I think that's changed - what is now thought of as gender critical in the US is not any really defined ideology, and thus has become very big tent and includes gay men and gay-supporting conservatives.

If that's the case, then maybe sign me up. I appreciate the work you're doing to try and change the perception. Just as how there are some reasonable trans people out there, but we all tend to pay attention to the bad actors, I think is the same case here. Groups get judged by their perceived extremists, and I do see those sorts of people or thoughts banging around in places I'd consider to be largely GC.

[–]BEB 3 insightful - 1 fun3 insightful - 0 fun4 insightful - 1 fun -  (0 children)

I myself am not trying to change the perception: I feel that the perception of what trans activists consider "gender critical," and what people who are now sort of considering themselves "gender critical" (although many wouldn't know that term, much less use it) has changed from its rad fem origins, and I'm just trying to explain the changes.

[–]PatsyStoneMaverique 2 insightful - 1 fun2 insightful - 0 fun3 insightful - 1 fun -  (1 child)
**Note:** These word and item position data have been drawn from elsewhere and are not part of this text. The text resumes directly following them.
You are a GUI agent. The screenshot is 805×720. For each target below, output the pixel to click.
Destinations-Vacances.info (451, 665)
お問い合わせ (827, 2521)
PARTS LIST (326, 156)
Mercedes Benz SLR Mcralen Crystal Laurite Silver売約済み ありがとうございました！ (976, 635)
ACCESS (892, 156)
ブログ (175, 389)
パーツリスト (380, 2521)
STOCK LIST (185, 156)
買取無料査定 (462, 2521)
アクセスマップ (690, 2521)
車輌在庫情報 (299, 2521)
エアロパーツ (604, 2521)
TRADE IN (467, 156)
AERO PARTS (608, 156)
I'm generally amenable to the basics of GC, if not the culture. The main topic I break with GC on is the idea that men and women, beyond their basic reproductive biology and physical capabilities, are the same. I instead see psychological differences: styles of cognition, career interests (not necessarily aptitude!), etc. All sorts of things that I don't think can be adequately explained solely on the basis of a socially-constructed patriarchy or a social reflection of only reproductive and physical-capability dimorphism. I think that's an oversimplification.

You summed this up so beautifully, and I wholly agree. 2nd wave feminism is dehumanizing and reductive. There also, possibly just in the recent past, was a whole subculture associated with it that had prejudices and taboos not necessarily drawn from the belief system itself. They were, to put it mildly, down on bisexuals.
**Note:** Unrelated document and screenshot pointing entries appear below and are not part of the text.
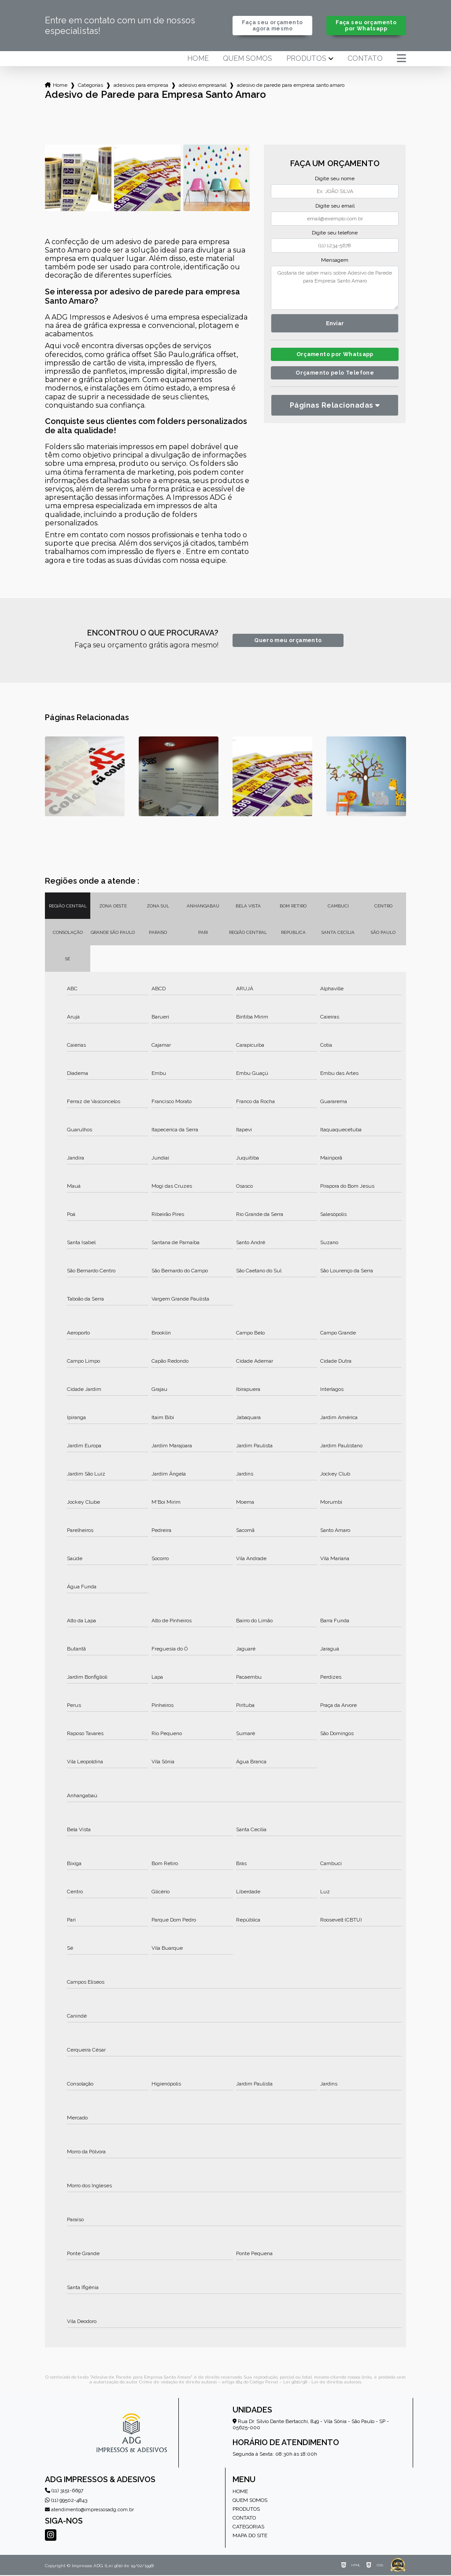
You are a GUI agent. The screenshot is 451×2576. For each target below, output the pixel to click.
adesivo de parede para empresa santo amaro (290, 86)
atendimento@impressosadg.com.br (89, 2510)
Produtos (306, 59)
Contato (365, 59)
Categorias (90, 86)
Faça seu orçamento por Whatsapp (366, 26)
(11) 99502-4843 (66, 2501)
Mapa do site (250, 2536)
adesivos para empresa (141, 86)
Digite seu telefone (335, 233)
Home (198, 59)
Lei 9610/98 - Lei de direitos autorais (322, 2382)
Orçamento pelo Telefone (335, 375)
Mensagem (334, 261)
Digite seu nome (335, 179)
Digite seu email (335, 207)
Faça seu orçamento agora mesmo (272, 26)
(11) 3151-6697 (64, 2491)
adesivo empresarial (202, 86)
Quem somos (247, 59)
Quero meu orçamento (288, 641)
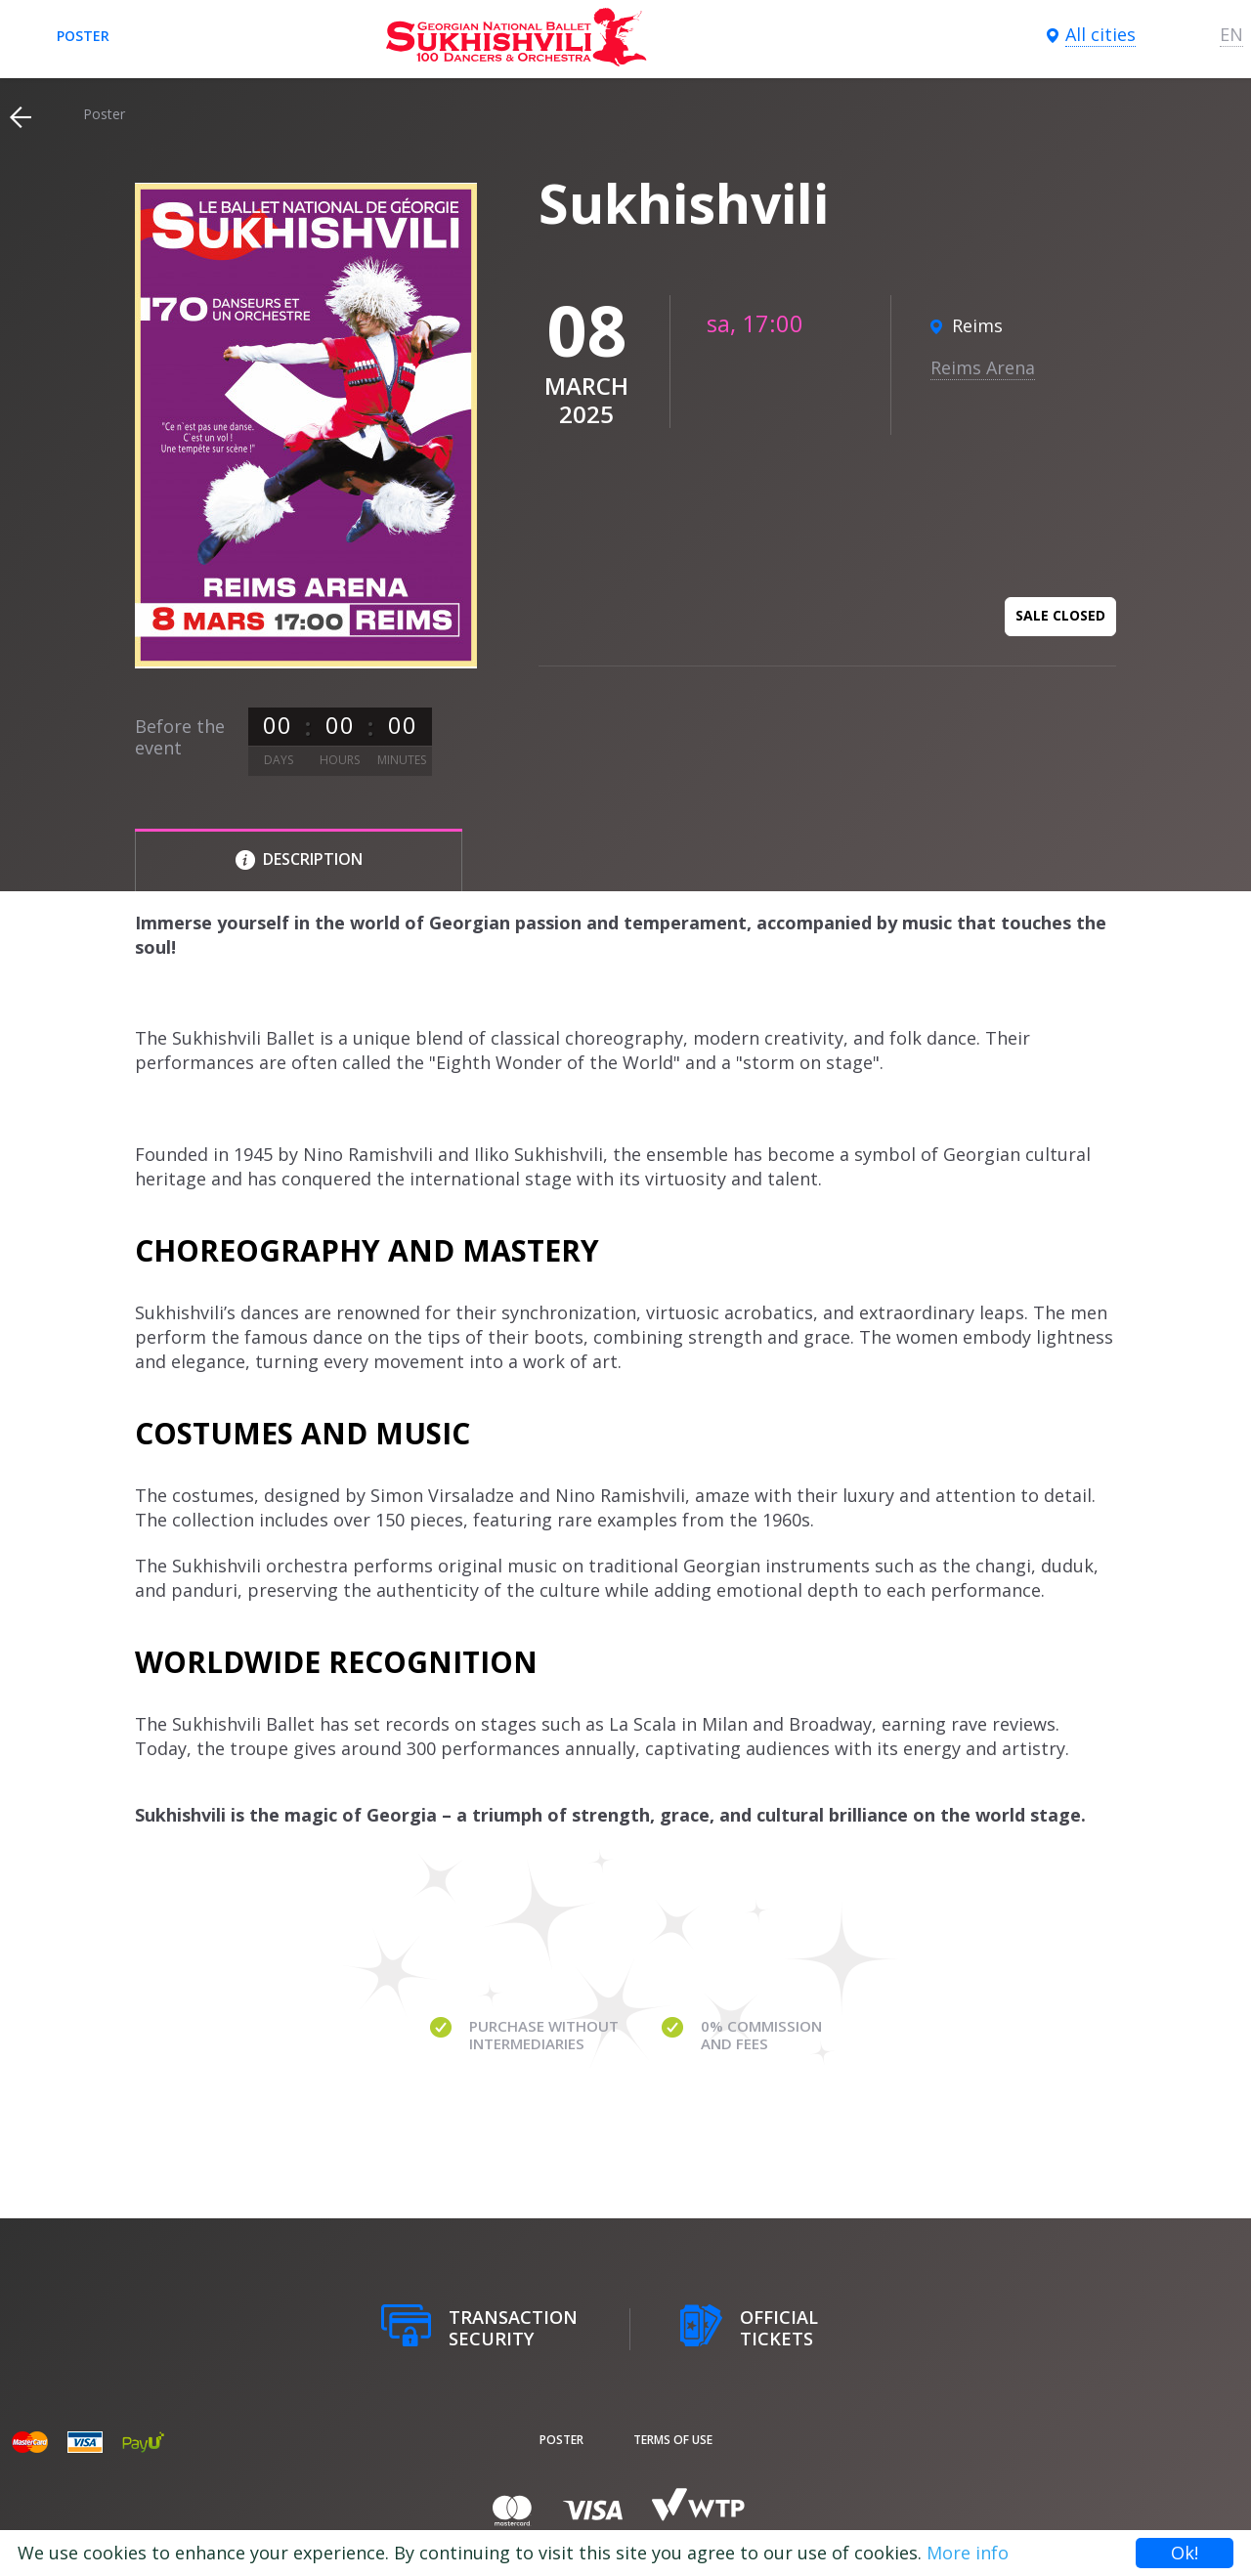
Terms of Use (672, 2439)
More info (968, 2552)
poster (83, 35)
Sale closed (1060, 615)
[–]BEB 4 insightful - 1 fun4 insightful - 0 fun5 insightful - 1 fun -  (0 children)

I was around for the tail end of 2nd Wave feminism, and I would say that it was far from dehumanizing or reductive.

I don't think younger people understand what women were up against. We were not considered deserving of basic human and civil rights. In the US, to this day, women do not have an Equal Rights Amendment.

2nd Wave feminism, as I remember it, was a broad movement composed of women, normal women of all colors, who were fed the fuck up with our oppression. There were radicals, and that's what killed it, but so much of it was women, just average women, in a collective roar.